By aid station 2, the group had thinned out a bit and I was riding with Cheryl Sorenson (last year's women's winner) and 2 others. We rotated very well taking strong was nice to ride with others who actually know how to work together. In and out of aid 2 and we start the next major climb. One rider blows past me, but I catch him by the top and never see him again. I dropped everyone that I was riding with earlier, but my legs still didn't feel very good. I was getting a little nervous. 20 minutes later I top out and hit the super fun, rocky descent and see Chris Beck on the side of the trail looking at his bike. I offer no help. A few rolling miles of gravel road and we're onto what I think is the second worse climb of the race. Really long, plenty steep in places and exposed. But this year something was different, my legs weren't protesting. They were actually moving me forward at a reasonable pace without feeling awful. I pull in several riders, Roger Masse, the men's masters leader being one. He's 50 years old, but still fast as hell.

We get to the top and hit aid station 3, I grab new bottles and get rolling. Roger doesn't stop, but I catch back up quickly. We ride together into the singletrack and I begin to pull away. The trail is pretty flat, but it's loamy with lots of rocks, so it still takes a lot of energy to ride through quickly. I catch a few more riders and then we hit a crazy steep loose descent. I catch another rider and I can smell his brake pads burning up. He overshoots a corner and I get gets less crazy but Roger catches me. He's ripping on his full suspension while I'm getting beat up on the hardtail. Up the next climb and I drop Roger for the final time. I also catch Justin Pokrivka and he looks terrible. Looks like he won't be winning the SS class this year. At the top we drop into some more singletrack that is shared with the Stoopid 50 race, but we eventually bust a left instead and drop down the other side of the ridge. At this point I've caught the women's leader (Vicki Barclay) and at the corner she says in her Scottish accent "This trail is serious shit!". And it was. I start descending behind her but my tube that is strapped to my seatpost falls off and wedges between my tire and the chainstays, so I have to stop and waste a minute or so pulling it out and getting situated. I never did catch back up to her, but could see her up ahead several times.

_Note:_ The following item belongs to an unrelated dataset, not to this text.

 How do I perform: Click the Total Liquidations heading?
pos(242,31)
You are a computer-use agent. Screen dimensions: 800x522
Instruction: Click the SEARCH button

Into aid 4 and I'm ~15 minutes ahead of last year. For me, the climb out of aid 4 is the worst. It's long, sorta steep and rocky. It's hard to get into a good rhythm but my legs still feel ok so I do what I can to make the most of it. Up and over and we hit some rolling snowmobile and dirtbike trails that are really sandy and slow. Fortunately there wasn't much of this and I was back onto fireroad soon enough. Down another ridiculously rocky downhill that surely devoured tire sidewalls and into aid 5. They have cold Coke at this one, and man it is delicious. I drink as much as I can in 30 seconds and get the heck out. 12 miles to go with an 1:15 left to reach my sub 8 goal. Things were looking good. Hit some rail trail, and maintain a steady high zone 2/low zone 3 pace. Off the trail onto some gravel road and onto the last climb of the day. It's sort of a false flat to start, but then you make a sharp left and it gets sort of steep. My plan this year was to stay on the big ring and grind it out. There's no reason not to, I don't need to conserve energy any more. I do manage to stay in the big ring and the climb is over...I rip down the other side to the Fisherman trail and then quickly onto the flat stuff that leads back to the start/finish area. Checking the clock I know that I'll be in under 8, but I pedal hard anyway. I round the last few corners dragging a singlespeeder behind me and we roll in together at 7:46. 19th Open, and I think 23rd overall out of ~350. I felt so good during the second half and that was really rewarding.